**BRIEF**. Present the data as a numbered list, starting at the line containing "Identify the location of x-tick-label: 1." and ending at the line containing "Looking at the", and omit any blank lines.

**DATA SECTION**.
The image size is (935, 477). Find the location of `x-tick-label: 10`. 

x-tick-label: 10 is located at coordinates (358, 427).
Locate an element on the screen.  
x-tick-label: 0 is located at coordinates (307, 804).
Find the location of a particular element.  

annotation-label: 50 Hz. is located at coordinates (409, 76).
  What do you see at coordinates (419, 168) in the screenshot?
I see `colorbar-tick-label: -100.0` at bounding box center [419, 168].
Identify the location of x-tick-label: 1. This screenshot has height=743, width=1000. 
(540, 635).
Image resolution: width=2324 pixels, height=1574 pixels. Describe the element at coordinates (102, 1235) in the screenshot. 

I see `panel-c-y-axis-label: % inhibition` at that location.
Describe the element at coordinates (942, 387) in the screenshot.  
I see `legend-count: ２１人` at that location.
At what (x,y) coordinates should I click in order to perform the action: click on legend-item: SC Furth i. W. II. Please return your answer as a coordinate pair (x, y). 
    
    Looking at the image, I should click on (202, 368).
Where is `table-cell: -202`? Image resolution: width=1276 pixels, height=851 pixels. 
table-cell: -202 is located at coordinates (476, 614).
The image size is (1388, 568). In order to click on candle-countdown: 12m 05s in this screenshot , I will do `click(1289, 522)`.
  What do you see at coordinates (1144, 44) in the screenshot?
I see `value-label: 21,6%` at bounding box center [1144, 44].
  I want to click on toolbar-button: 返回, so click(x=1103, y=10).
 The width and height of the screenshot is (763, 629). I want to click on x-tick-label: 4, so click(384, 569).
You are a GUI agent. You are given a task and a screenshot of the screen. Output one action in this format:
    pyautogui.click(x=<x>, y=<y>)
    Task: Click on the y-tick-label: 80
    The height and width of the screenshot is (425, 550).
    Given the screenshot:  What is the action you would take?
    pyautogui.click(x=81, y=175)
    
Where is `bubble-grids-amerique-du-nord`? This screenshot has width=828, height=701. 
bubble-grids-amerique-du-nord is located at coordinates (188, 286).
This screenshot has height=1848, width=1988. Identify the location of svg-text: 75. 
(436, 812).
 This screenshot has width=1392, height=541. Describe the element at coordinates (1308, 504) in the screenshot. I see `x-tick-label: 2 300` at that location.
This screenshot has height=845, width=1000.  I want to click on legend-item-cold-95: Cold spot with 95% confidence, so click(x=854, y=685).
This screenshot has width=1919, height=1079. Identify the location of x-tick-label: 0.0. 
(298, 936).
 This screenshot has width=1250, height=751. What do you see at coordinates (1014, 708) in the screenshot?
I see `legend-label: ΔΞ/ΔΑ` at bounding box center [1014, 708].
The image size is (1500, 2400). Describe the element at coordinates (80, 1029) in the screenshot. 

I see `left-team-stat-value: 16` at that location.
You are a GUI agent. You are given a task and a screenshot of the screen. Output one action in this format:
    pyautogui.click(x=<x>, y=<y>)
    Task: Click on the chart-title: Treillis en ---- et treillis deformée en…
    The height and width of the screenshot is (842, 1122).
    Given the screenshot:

**OUTPUT BELOW**.
1. Identify the location of x-tick-label: 1. This screenshot has height=743, width=1000. 
2. (540, 635).
3. Image resolution: width=2324 pixels, height=1574 pixels. Describe the element at coordinates (102, 1235) in the screenshot. 
4. I see `panel-c-y-axis-label: % inhibition` at that location.
5. Describe the element at coordinates (942, 387) in the screenshot.  
6. I see `legend-count: ２１人` at that location.
7. At what (x,y) coordinates should I click in order to perform the action: click on legend-item: SC Furth i. W. II. Please return your answer as a coordinate pair (x, y). 
8.     Looking at the image, I should click on (202, 368).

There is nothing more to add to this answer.